Segment Start: PASSAGE PROVIDED

Cabeça de Cuia ("gourd-head") is a legendary creature in the folklore of the Northeast Region of Brazil, more specifically the state of Piauí, along the Paranaíba River basin.

== Nomenclature ==
There is a lexical play on words in the name Cabeça de Cuia ("gourd head") since cabaça, another word for "gourd", sounds very much like cabeça for "head".

== General description ==
According to legend, the Paranaíba creature was originally a human being (before the founding of the new state capital of Teresina), a fisherman by profession (and Crispim by name) Crispim returned one day frustrated, having caught no fish, and when a beef-bone soup (or chambaril, the ox-shank stew which is the local specialty dish of Piauí) is served that day, he was angered by the meagerness of the meal, and threw a large bone at his mother (or beat her with a large bone called corredor de boi "bull's runner", and as she lay dying) she laid a curse on her son that would turn him into a river monster with a gourd-head (or "Bowl Head"). The curse would only be lifted when he has devoured seven virgins all named Maria.

According to several authorities, the Cabeça de Cuia must devour one virgin Maria every seven years, and after consuming the last one, he reverts to his old ordinary masculine human form. (Note: Michaelis dictionary, s.v. "cabeça: Cabeça de cuia") Thus after a span of forty-nine years, he is supposed to have lifted his curse. But others say he has never accomplished this task, neither having killed any virgin Mary nor anyone. He is still claimed to be spotted by locals, to this day. He is said to wander aimlessly from the waters of Parnaíba to the Poti River and neighboring areas, especially during the flood season.

He presents a general threat to bathers or waders in the Parnaíba River, pursuing and attempting to drown them. The tall, thin creature with long hair hanging down his face will sometimes devour bathing children, so that the name of "Cabeça de cuia" by mothers who want to frighten her children to keep off the waters. But even grown men exercise caution in wading during the flooding season, when the creature becomes active in hunting victims. Or else he capsizes boats and kills canoeists.

==Dating==
The legend is closely tied with the circumstances of founding of the city of "New Poti Velho" (Teresina) and the relegation of the old town as the city's bairro. Maria do Socorro Rios Magalhães guesses that the legend must have emerged in the early 19th century, when Poti Velho first began to be discussed as the ideal site for the new state capital.

Segment End: PASSAGE PROVIDED
Segment Start: SUPPLIED RECORDS

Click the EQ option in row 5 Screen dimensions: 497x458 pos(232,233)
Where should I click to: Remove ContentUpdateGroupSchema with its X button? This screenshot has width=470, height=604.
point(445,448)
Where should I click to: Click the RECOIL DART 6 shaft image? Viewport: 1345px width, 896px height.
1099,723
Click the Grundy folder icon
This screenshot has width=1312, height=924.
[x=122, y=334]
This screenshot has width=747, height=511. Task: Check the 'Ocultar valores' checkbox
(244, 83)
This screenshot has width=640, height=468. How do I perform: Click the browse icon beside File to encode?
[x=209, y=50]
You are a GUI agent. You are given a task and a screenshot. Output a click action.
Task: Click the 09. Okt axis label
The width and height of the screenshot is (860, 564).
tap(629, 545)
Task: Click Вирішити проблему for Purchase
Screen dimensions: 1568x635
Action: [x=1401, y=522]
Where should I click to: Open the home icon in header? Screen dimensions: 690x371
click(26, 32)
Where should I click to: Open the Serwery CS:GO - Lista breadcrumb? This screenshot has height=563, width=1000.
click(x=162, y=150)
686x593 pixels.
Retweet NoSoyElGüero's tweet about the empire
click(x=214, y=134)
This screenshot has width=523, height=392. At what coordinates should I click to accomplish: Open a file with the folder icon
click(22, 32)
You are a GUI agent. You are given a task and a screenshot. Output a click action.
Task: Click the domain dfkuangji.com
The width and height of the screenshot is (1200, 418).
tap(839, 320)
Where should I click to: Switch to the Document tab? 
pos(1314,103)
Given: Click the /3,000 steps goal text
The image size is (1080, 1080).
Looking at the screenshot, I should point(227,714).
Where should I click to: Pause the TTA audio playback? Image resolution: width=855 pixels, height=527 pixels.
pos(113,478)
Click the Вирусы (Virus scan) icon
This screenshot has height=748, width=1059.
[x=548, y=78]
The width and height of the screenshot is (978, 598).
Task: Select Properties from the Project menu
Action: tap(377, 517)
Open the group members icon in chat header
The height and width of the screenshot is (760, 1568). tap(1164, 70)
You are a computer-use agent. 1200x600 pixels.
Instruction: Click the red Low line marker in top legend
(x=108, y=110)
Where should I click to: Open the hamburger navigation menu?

Segment End: SUPPLIED RECORDS

WHAT YOU WILL DO: Can you quote the passage on the Cabeça de Cuia above, from "He presents a" to "and kills canoeists."?

SOLUTION FOR THIS PROBLEM:
He presents a general threat to bathers or waders in the Parnaíba River, pursuing and attempting to drown them. The tall, thin creature with long hair hanging down his face will sometimes devour bathing children, so that the name of "Cabeça de cuia" by mothers who want to frighten her children to keep off the waters. But even grown men exercise caution in wading during the flooding season, when the creature becomes active in hunting victims. Or else he capsizes boats and kills canoeists.